*EXERCISE BRIEF*: Please transcribe the listing below with every word intact.

*RECORDS SHOWN*:

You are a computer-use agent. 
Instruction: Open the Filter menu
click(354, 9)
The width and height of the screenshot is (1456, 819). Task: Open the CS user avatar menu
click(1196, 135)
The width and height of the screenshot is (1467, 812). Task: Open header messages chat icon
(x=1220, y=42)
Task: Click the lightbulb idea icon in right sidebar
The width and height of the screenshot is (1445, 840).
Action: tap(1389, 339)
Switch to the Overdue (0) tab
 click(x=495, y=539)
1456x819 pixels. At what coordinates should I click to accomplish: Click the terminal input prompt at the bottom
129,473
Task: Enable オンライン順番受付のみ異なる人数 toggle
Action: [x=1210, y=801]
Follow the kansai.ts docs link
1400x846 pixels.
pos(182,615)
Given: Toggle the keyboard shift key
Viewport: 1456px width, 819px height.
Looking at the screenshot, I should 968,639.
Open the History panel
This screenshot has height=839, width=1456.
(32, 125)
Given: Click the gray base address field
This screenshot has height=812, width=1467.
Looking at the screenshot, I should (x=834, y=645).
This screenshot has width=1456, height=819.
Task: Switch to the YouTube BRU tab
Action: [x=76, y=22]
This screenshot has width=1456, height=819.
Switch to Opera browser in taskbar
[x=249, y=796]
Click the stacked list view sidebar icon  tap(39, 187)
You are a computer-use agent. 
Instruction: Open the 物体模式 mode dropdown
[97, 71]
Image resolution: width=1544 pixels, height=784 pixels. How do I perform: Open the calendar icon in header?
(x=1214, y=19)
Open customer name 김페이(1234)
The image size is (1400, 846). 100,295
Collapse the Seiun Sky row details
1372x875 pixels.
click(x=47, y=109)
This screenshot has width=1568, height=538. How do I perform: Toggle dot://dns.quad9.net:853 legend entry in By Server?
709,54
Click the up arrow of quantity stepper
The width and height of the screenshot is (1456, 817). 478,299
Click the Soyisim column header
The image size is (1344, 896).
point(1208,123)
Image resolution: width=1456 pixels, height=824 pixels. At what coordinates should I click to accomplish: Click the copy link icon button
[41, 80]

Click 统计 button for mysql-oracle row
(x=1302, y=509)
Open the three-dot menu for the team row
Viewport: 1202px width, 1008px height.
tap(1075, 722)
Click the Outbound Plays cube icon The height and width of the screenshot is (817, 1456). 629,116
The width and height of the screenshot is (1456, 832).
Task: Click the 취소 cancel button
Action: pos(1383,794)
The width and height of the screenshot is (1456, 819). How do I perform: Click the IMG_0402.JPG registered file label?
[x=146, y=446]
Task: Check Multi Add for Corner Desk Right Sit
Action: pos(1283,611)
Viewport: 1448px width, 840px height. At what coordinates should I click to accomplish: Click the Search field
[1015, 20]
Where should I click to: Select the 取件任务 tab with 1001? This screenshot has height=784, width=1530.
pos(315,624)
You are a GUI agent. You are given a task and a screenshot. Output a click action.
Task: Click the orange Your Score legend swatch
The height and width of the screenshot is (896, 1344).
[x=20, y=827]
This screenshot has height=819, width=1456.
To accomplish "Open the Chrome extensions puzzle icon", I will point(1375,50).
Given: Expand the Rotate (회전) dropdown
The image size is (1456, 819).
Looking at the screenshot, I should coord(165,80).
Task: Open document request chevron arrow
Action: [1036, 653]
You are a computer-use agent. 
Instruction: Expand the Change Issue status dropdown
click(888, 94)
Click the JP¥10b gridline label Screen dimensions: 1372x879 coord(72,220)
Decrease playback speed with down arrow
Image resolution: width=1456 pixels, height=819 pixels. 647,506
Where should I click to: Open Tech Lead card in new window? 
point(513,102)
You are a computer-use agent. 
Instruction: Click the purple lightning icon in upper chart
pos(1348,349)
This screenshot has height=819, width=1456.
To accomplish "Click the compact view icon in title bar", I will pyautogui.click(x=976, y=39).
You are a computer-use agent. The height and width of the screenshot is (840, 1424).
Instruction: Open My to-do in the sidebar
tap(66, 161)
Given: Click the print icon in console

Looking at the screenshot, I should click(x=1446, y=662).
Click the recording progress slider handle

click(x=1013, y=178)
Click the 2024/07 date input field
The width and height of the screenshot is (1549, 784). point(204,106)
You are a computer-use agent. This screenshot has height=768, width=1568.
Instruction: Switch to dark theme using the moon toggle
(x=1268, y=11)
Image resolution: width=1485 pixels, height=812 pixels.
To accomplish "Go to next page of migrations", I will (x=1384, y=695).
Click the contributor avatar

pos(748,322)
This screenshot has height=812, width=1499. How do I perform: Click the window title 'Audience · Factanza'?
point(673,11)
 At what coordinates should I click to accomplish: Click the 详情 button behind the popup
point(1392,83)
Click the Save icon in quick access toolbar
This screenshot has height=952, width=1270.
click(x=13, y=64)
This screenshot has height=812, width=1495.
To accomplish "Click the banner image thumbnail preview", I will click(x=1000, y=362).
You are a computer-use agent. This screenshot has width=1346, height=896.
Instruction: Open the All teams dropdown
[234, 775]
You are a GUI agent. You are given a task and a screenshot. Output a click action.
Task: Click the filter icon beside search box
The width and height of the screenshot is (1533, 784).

*COMPLETED EXERCISE*:
You are a computer-use agent. 
Instruction: Open the Filter menu
click(354, 9)
The width and height of the screenshot is (1456, 819). Task: Open the CS user avatar menu
click(1196, 135)
The width and height of the screenshot is (1467, 812). Task: Open header messages chat icon
(x=1220, y=42)
Task: Click the lightbulb idea icon in right sidebar
The width and height of the screenshot is (1445, 840).
Action: tap(1389, 339)
Switch to the Overdue (0) tab
 click(x=495, y=539)
1456x819 pixels. At what coordinates should I click to accomplish: Click the terminal input prompt at the bottom
129,473
Task: Enable オンライン順番受付のみ異なる人数 toggle
Action: [x=1210, y=801]
Follow the kansai.ts docs link
1400x846 pixels.
pos(182,615)
Given: Toggle the keyboard shift key
Viewport: 1456px width, 819px height.
Looking at the screenshot, I should 968,639.
Open the History panel
This screenshot has height=839, width=1456.
(32, 125)
Given: Click the gray base address field
This screenshot has height=812, width=1467.
Looking at the screenshot, I should (x=834, y=645).
This screenshot has width=1456, height=819.
Task: Switch to the YouTube BRU tab
Action: [x=76, y=22]
This screenshot has width=1456, height=819.
Switch to Opera browser in taskbar
[x=249, y=796]
Click the stacked list view sidebar icon  tap(39, 187)
You are a computer-use agent. 
Instruction: Open the 物体模式 mode dropdown
[97, 71]
Image resolution: width=1544 pixels, height=784 pixels. How do I perform: Open the calendar icon in header?
(x=1214, y=19)
Open customer name 김페이(1234)
The image size is (1400, 846). 100,295
Collapse the Seiun Sky row details
1372x875 pixels.
click(x=47, y=109)
This screenshot has width=1568, height=538. How do I perform: Toggle dot://dns.quad9.net:853 legend entry in By Server?
709,54
Click the up arrow of quantity stepper
The width and height of the screenshot is (1456, 817). 478,299
Click the Soyisim column header
The image size is (1344, 896).
point(1208,123)
Image resolution: width=1456 pixels, height=824 pixels. At what coordinates should I click to accomplish: Click the copy link icon button
[41, 80]

Click 统计 button for mysql-oracle row
(x=1302, y=509)
Open the three-dot menu for the team row
Viewport: 1202px width, 1008px height.
tap(1075, 722)
Click the Outbound Plays cube icon The height and width of the screenshot is (817, 1456). 629,116
The width and height of the screenshot is (1456, 832).
Task: Click the 취소 cancel button
Action: pos(1383,794)
The width and height of the screenshot is (1456, 819). How do I perform: Click the IMG_0402.JPG registered file label?
[x=146, y=446]
Task: Check Multi Add for Corner Desk Right Sit
Action: pos(1283,611)
Viewport: 1448px width, 840px height. At what coordinates should I click to accomplish: Click the Search field
[1015, 20]
Where should I click to: Select the 取件任务 tab with 1001? This screenshot has height=784, width=1530.
pos(315,624)
You are a GUI agent. You are given a task and a screenshot. Output a click action.
Task: Click the orange Your Score legend swatch
The height and width of the screenshot is (896, 1344).
[x=20, y=827]
This screenshot has height=819, width=1456.
To accomplish "Open the Chrome extensions puzzle icon", I will point(1375,50).
Given: Expand the Rotate (회전) dropdown
The image size is (1456, 819).
Looking at the screenshot, I should coord(165,80).
Task: Open document request chevron arrow
Action: [1036, 653]
You are a computer-use agent. 
Instruction: Expand the Change Issue status dropdown
click(888, 94)
Click the JP¥10b gridline label Screen dimensions: 1372x879 coord(72,220)
Decrease playback speed with down arrow
Image resolution: width=1456 pixels, height=819 pixels. 647,506
Where should I click to: Open Tech Lead card in new window? 
point(513,102)
You are a computer-use agent. 
Instruction: Click the purple lightning icon in upper chart
pos(1348,349)
This screenshot has height=819, width=1456.
To accomplish "Click the compact view icon in title bar", I will pyautogui.click(x=976, y=39).
You are a computer-use agent. The height and width of the screenshot is (840, 1424).
Instruction: Open My to-do in the sidebar
tap(66, 161)
Given: Click the print icon in console

Looking at the screenshot, I should click(x=1446, y=662).
Click the recording progress slider handle

click(x=1013, y=178)
Click the 2024/07 date input field
The width and height of the screenshot is (1549, 784). point(204,106)
You are a computer-use agent. This screenshot has height=768, width=1568.
Instruction: Switch to dark theme using the moon toggle
(x=1268, y=11)
Image resolution: width=1485 pixels, height=812 pixels.
To accomplish "Go to next page of migrations", I will (x=1384, y=695).
Click the contributor avatar

pos(748,322)
This screenshot has height=812, width=1499. How do I perform: Click the window title 'Audience · Factanza'?
point(673,11)
 At what coordinates should I click to accomplish: Click the 详情 button behind the popup
point(1392,83)
Click the Save icon in quick access toolbar
This screenshot has height=952, width=1270.
click(x=13, y=64)
This screenshot has height=812, width=1495.
To accomplish "Click the banner image thumbnail preview", I will click(x=1000, y=362).
You are a computer-use agent. This screenshot has width=1346, height=896.
Instruction: Open the All teams dropdown
[234, 775]
You are a GUI agent. You are given a task and a screenshot. Output a click action.
Task: Click the filter icon beside search box
The width and height of the screenshot is (1533, 784).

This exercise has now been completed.